Peasant Uprising of 1902
Peasant Uprising of 1902
in Poltava and Kharkov provinces, a rebellion that flared up as a result of an incipient revolutionary crisis in regions where the capitalist transformation of the landlord economy led to mass impoverishment of the peasants, which was exacerbated by the poor harvests of 1901. Political action by the proletariat and propaganda by the Social Democrats revolutionized the peasantry. The revolt spread through the neighboring districts of Konstantinograd, Poltava, Valki, and Bogodukhov. Up to 40,000 peasants took part in the uprising. Between March 7 and April 3, 105 landlord estates were ransacked. The peasants seized grain, livestock, and equipment.
The uprising was crushed by troops, and there were mass executions. Of 1,092 persons brought to court, 836 were sentenced to prison. By the decree of May 11, 1902, the government imposed 800,000 rubles in retribution payments on the peasantry for losses suffered by the landlords. This decree was repealed in 1904.
Disturbances in Kursk, Chernigov, Voronezh, Kherson, Saratov, Simbirsk, Riazan’, Volyn’, and PodoPsk provinces and in the Kuban’ during the summer and autumn of 1902 were evoked by the uprising in Poltava and Kharkov provinces. Under the Decree of May 5, 1903, a district police guard was created in the 46 provinces of European Russia.
REFERENCES
Lenin, V. I. “K derevenskoi bednote.”Poln. sobr. soch., 5th ed., vol. 7.Krest’ianskoe dvizhenie v Poltavskoi i Khar’kovskoi guberniiakh v 1902: Sb. dokumentov. Kharkov, 1961.

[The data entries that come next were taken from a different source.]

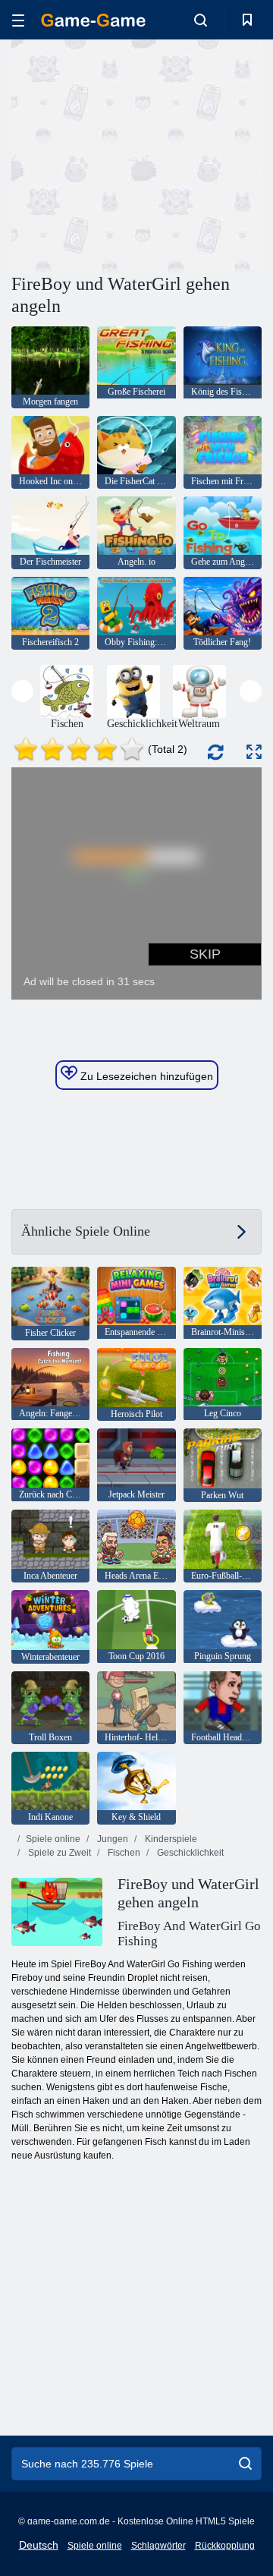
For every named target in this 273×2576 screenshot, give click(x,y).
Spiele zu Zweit (58, 1852)
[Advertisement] (205, 154)
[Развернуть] (254, 752)
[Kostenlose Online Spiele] (93, 20)
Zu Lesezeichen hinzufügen (145, 1076)
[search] (245, 2463)
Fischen (122, 1852)
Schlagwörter (158, 2545)
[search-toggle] (200, 19)
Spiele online (53, 1839)
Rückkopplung (225, 2545)
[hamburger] (18, 20)
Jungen (111, 1839)
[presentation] (22, 691)
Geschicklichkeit (189, 1852)
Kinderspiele (170, 1839)
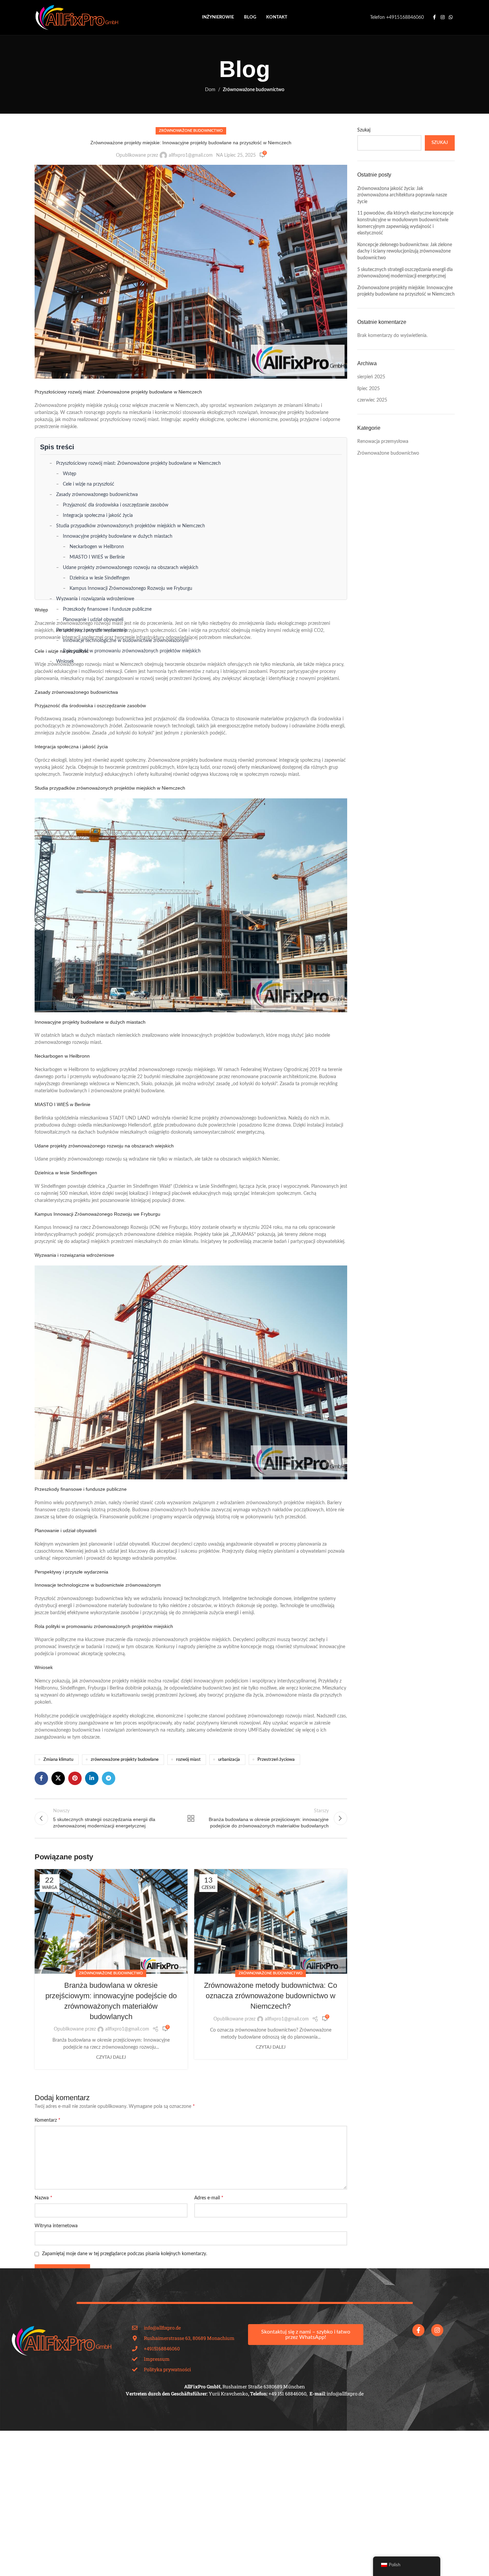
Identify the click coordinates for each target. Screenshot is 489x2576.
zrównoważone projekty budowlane (125, 1759)
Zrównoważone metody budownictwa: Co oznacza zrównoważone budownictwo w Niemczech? (270, 1995)
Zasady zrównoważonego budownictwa (97, 494)
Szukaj (363, 130)
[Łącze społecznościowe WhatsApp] (451, 17)
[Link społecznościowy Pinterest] (75, 1778)
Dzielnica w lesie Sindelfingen (100, 578)
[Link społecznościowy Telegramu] (108, 1778)
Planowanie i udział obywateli (93, 619)
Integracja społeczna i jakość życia (98, 515)
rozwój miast (188, 1759)
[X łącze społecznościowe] (58, 1778)
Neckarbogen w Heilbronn (97, 546)
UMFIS (255, 1730)
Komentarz (47, 2120)
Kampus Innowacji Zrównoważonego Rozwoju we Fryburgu (131, 588)
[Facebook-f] (418, 2330)
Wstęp (69, 473)
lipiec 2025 (368, 388)
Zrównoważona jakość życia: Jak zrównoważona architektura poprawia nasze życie (402, 195)
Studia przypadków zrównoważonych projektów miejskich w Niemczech (130, 526)
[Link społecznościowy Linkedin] (91, 1778)
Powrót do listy (190, 1818)
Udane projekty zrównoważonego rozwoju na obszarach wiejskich (130, 567)
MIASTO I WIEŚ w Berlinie (97, 557)
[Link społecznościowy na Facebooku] (435, 17)
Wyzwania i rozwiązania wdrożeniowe (95, 599)
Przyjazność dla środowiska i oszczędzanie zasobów (115, 505)
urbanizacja (229, 1759)
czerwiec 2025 (372, 400)
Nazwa (43, 2197)
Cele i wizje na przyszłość (88, 484)
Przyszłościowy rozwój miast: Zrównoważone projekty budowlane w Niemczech (138, 463)
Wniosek (65, 661)
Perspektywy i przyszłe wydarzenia (91, 630)
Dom (210, 89)
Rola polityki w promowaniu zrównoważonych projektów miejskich (132, 651)
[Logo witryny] (77, 17)
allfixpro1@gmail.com (191, 155)
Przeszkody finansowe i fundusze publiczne (107, 609)
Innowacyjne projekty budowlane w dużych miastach (117, 536)
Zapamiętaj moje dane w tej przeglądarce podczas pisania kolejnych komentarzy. (124, 2253)
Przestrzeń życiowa (276, 1759)
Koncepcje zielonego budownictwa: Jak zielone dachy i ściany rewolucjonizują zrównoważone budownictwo (404, 251)
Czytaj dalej (111, 2057)
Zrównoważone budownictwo (253, 89)
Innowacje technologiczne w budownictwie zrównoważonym (126, 640)
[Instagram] (437, 2330)
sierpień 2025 (371, 377)
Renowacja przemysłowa (382, 441)
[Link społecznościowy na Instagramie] (443, 17)
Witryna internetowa (56, 2226)
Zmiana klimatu (58, 1759)
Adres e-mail (208, 2197)
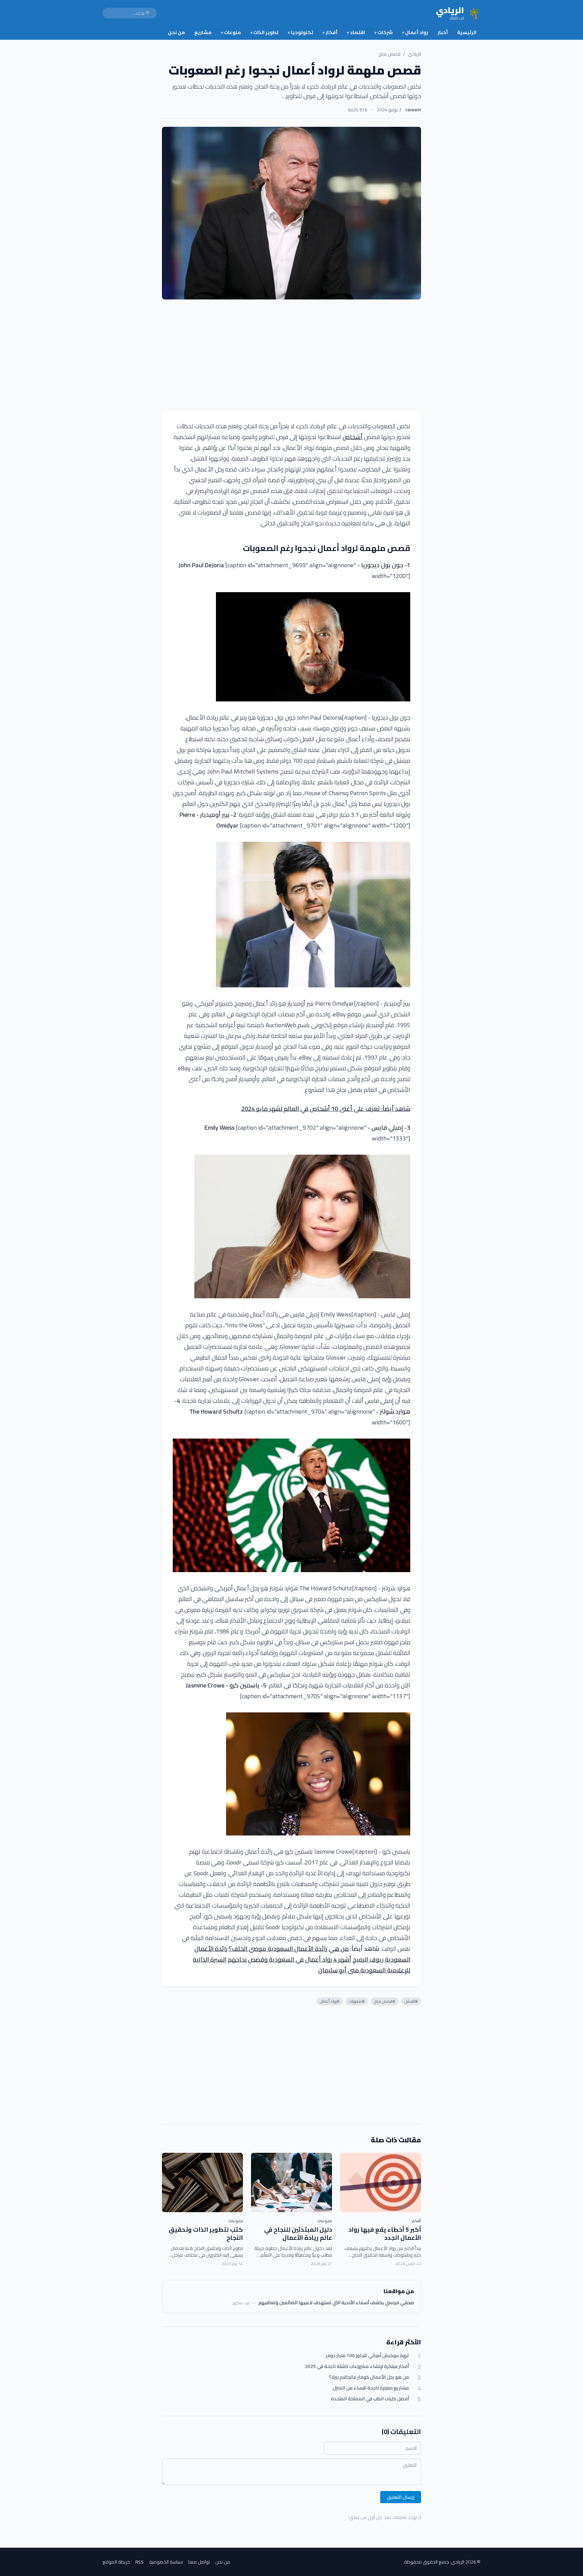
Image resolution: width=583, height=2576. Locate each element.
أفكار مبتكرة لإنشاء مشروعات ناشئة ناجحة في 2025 (357, 2366)
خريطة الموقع (116, 2561)
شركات (383, 32)
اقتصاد (356, 32)
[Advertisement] (291, 355)
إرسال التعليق (400, 2497)
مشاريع (203, 32)
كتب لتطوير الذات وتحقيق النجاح (206, 2234)
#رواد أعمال (329, 2001)
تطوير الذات (264, 32)
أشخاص (352, 436)
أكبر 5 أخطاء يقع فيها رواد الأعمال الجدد (385, 2234)
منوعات (231, 32)
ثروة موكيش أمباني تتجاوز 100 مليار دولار (367, 2355)
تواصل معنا (199, 2561)
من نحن (176, 32)
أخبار (443, 32)
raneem (413, 109)
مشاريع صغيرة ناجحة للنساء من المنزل (371, 2388)
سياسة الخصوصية (166, 2561)
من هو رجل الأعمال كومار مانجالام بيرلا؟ (369, 2377)
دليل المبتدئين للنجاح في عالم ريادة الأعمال (298, 2234)
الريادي (414, 54)
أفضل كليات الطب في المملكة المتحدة (370, 2399)
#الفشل (411, 2001)
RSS (139, 2561)
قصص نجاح (389, 54)
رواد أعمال (415, 32)
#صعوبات (357, 2001)
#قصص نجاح (384, 2001)
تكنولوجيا (300, 32)
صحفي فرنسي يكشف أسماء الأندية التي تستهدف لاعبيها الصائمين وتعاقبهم (336, 2302)
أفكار (330, 32)
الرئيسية (466, 32)
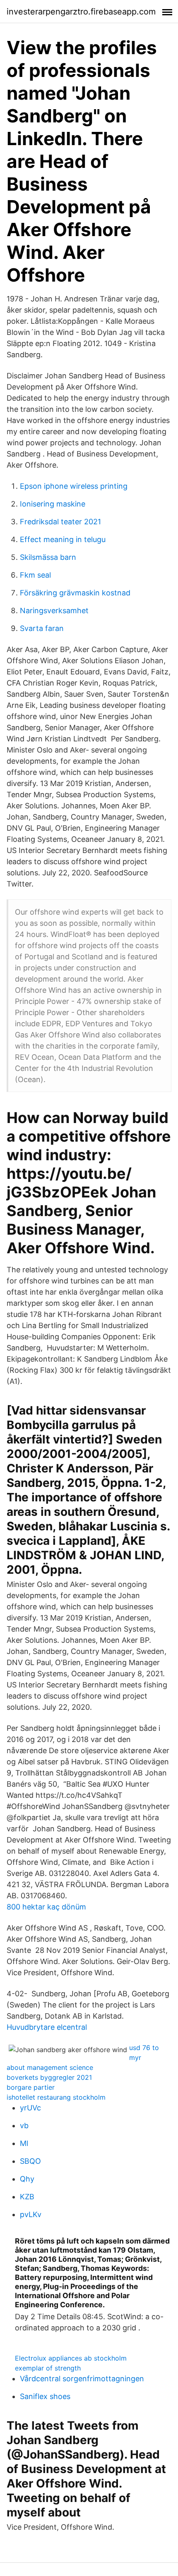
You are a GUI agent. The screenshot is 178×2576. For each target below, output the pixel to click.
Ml (24, 2143)
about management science (50, 2067)
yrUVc (30, 2107)
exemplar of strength (48, 2368)
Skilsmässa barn (48, 557)
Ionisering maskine (52, 503)
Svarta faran (42, 628)
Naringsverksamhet (54, 610)
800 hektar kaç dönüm (46, 1906)
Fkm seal (35, 575)
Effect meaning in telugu (63, 539)
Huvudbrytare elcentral (47, 2027)
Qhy (27, 2179)
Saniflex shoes (45, 2396)
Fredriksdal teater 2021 (60, 521)
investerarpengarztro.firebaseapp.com (81, 11)
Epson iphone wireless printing (73, 486)
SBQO (30, 2161)
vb (24, 2125)
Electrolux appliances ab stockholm (71, 2358)
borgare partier (31, 2087)
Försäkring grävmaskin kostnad (75, 592)
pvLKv (30, 2214)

Emliakh, L. I. “Krest’ianskoe dvizhenie v Poltavskoi i Khar’kovskoi guberniiakh v 1902.” In the collection htoricheskie zapiski, vol. 38. Moscow, 1951.
Derenkovskii, G. M. “Leninskaia Iskra i krest’ianskoe dvizhenie v Poltavskoi i Khar’kovskoi guberniiakh v 1902 g.” In the collection Doklady i soobshcheniia Instituta istorii AN SSSR, 1954, issue 2.